Para Elisa Loncón, o formato do ensino de linguas indígenas também é um problema, porque é apenas uma disciplina com duração de 3 horas por semana.
“A língua mapudungun não cumpre todas as funções sociais: não é a língua da administração, não é a língua da política, não é a língua da cultura, não é a lingua dos meios de comunicação. Então, o que significa isso? É preciso se desenvolver todas essas funções sociais da língua mapuche para que realmente funcionem em iguais condições com o espanhol”, exigiu a professora.
Além disso, explicou a situação dos educadores tradicionais não ajuda. Segundo ela, não são como os professores,uma situação que os mantém em precariedade, especialmente em áreas rurais. Tampouco lhes dá o mesmo respeito frente aos alunos.
“Um escola com uma educação intercultural bilíngue deveria ser uma escola transformada estruturalmente, onde todos os professores tenham uma valoração de diversidade, tenham uma valoração das raízes dos povos originários”, acrescentou.
Para ela, a última etapa desta estrada é completamente "fora" de conversa. Que é a educação intercultural para todos. "Em todo, o sistema escolar deve atender a um sistema de discriminação que tem caracterizado o sistema ao longo da história”.

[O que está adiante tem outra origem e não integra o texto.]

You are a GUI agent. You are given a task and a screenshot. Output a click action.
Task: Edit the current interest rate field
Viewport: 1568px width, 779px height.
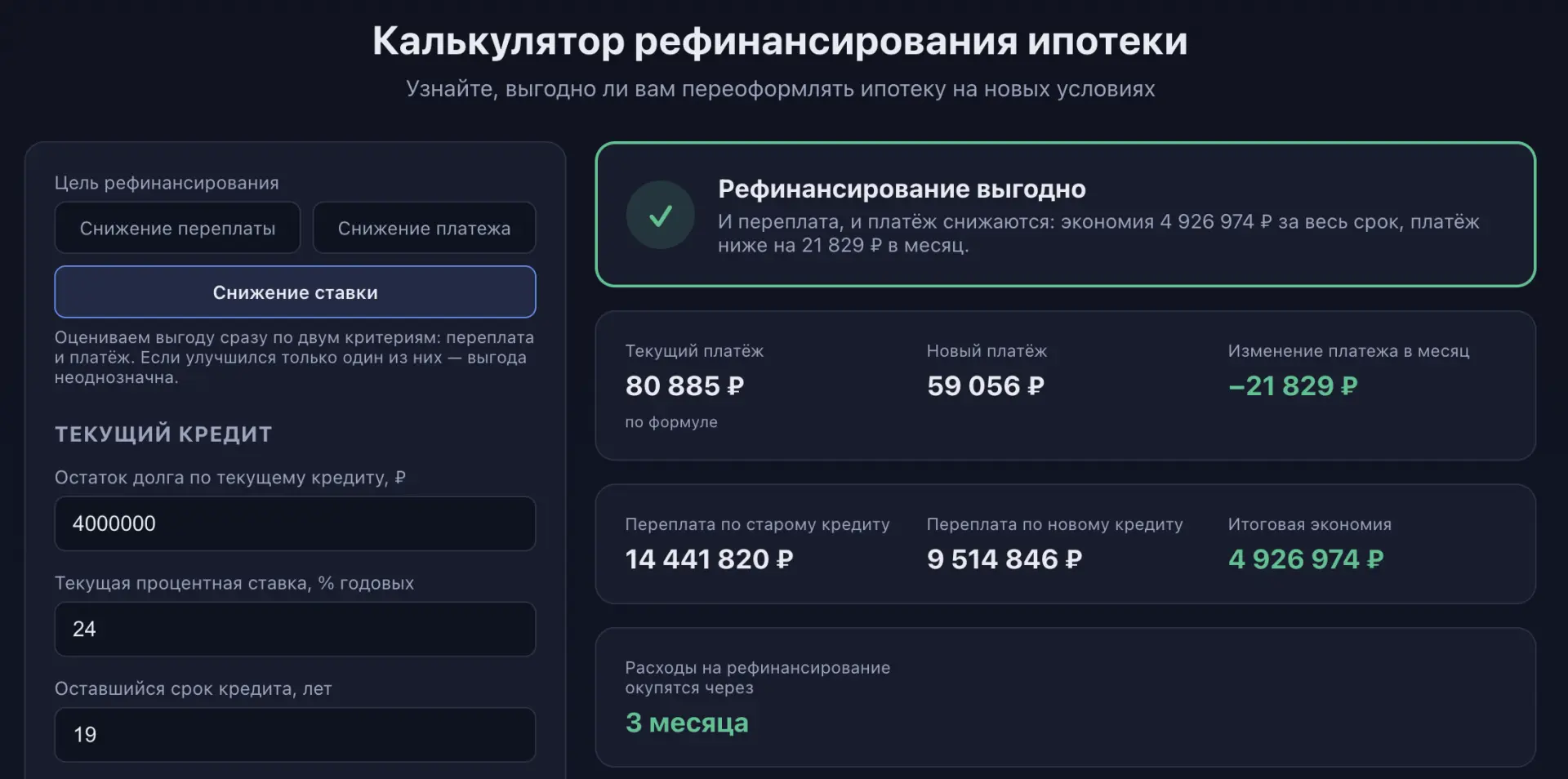coord(295,629)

A oficialização das línguas originárias, ao menos a nível regional, poderia compensar essa história dolorosa.
“Quando nós estamos pedindo a oficializaçaõ dos mapudungun, não estamos dizendo em nenhum momento que o casteliano não vai mais ser falado ou que os falantes de casteliano vão ser castigados e discriminados como foram os falantes de mapudungun em seu momento. Ao contrário, cremos em uma sociedade bilíngue, que se aceite em espaços de tolerância onde convivem dois povos”, explicou Mariman.
Maria Lara Millapán, uma professora da Universidade Católica de Villarica, que escreve sua tese de doutorado sobre o ensino de mapudungun, é mais otimista. Isto, ao destacar o caso da comuna de Galvarino, em La Araucanía, onde o mapudungun é língua oficial desde junho de 2014.